The company disputed these allegations, in some cases with extensive data. It invited me to come see the place for myself. (Amazon gives public tours at certain fulfillment centers, but not on Staten Island.) So, in mid-May, I spent a few hours observing workers and asking them about their jobs, with a press chaperone in tow. By the end, I had concluded that both sides had a point.
The workplace, with more than 2,500 full-time employees, seemed more humane than the picture Long painted. The general manager, Chris Colvin, knew many of his employees’ names and bantered with them amiably. The workers, in turn, seemed invested in the company. The center had recently held a contest for their children to illustrate job safety practices, like bending at the knees and wearing gloves. A few dozen drawings were still on the wall.
But underlying Long’s charge was the idea that Amazon treats workers as if they were something less than people — that its obsession with optimizing fulfillment centers for a world of one-day delivery requires a system of stifling routines, rules and metrics. That system can make workers feel patronized and spied on. It can crowd out personal initiative.
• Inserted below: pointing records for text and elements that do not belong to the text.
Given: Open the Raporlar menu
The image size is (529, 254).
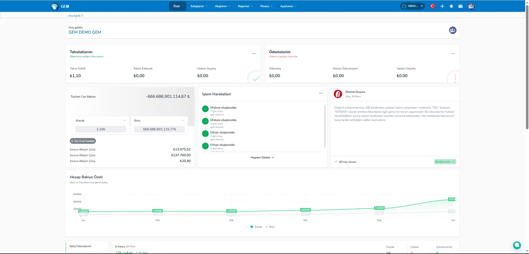Looking at the screenshot, I should tap(245, 6).
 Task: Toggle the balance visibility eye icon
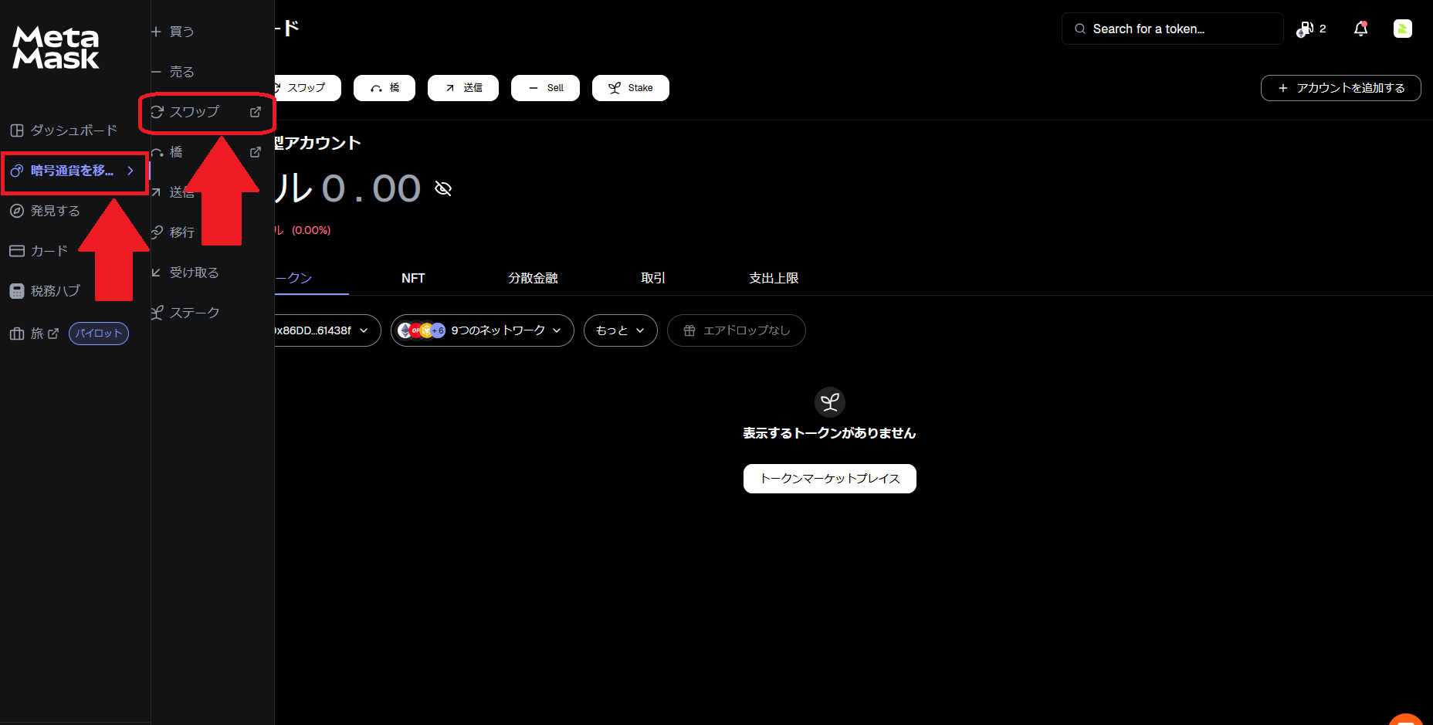[442, 188]
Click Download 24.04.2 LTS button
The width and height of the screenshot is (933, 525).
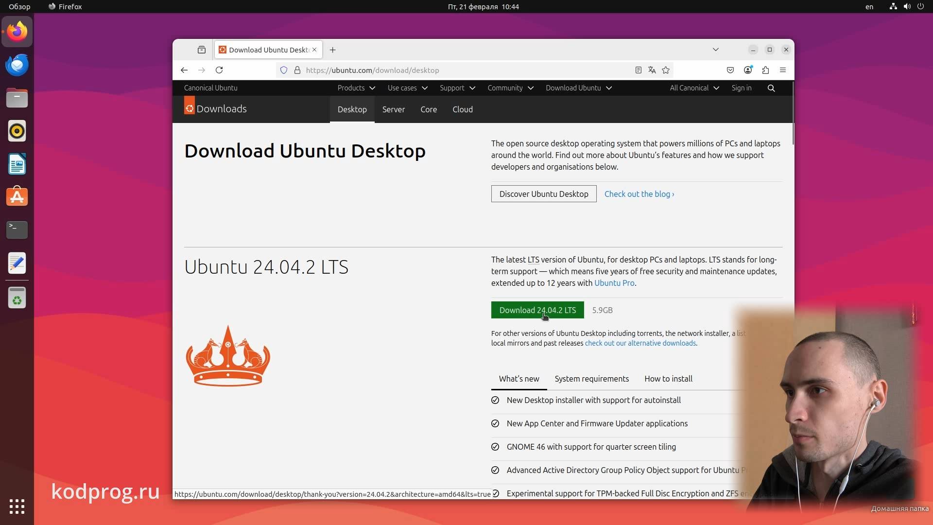pyautogui.click(x=537, y=310)

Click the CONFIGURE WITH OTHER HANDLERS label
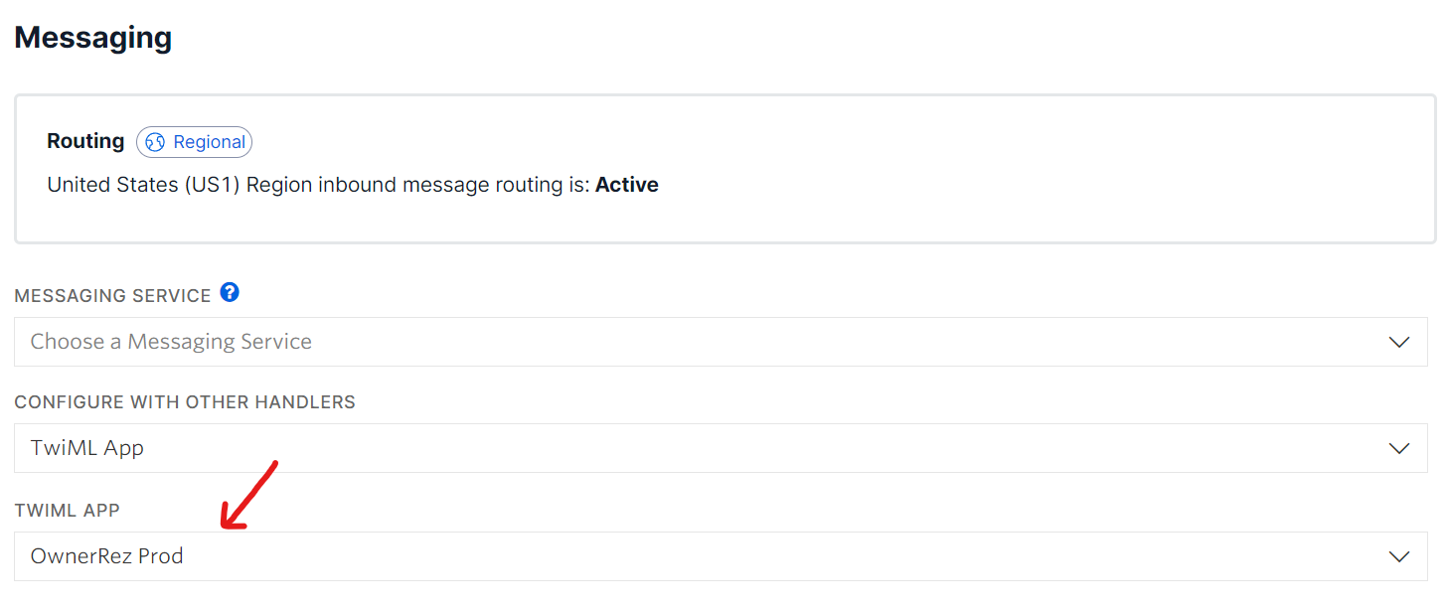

There seemed to be something to the picture Long painted, though the problem may be less with Amazon than with technology itself.
SOFTWARE LOOKS OVER YOUR SHOULDER
Every day, about 50 truckloads of merchandise turn up at the warehouse’s receiving dock. One group of workers unloads the goods, and another group — known as “water spiders” — distributes them to work stations. There, a third group, known as stowers, transfers the items onto what are called pods. These are large shelving units that hold several dozen bins, which are attached to robots that move through the building.
Of the entry-level jobs at Amazon, the stower’s arguably provides the most room for decision-making. Stowers choose the bin where they want to place each item, keeping in mind that they should make the task as easy as possible for the worker, known as a picker, who will have to grab items out of the bin. Stowers should, for example, avoid obscuring one item with another. “Our customers are the pickers,” a stower named Jing Zhang told me.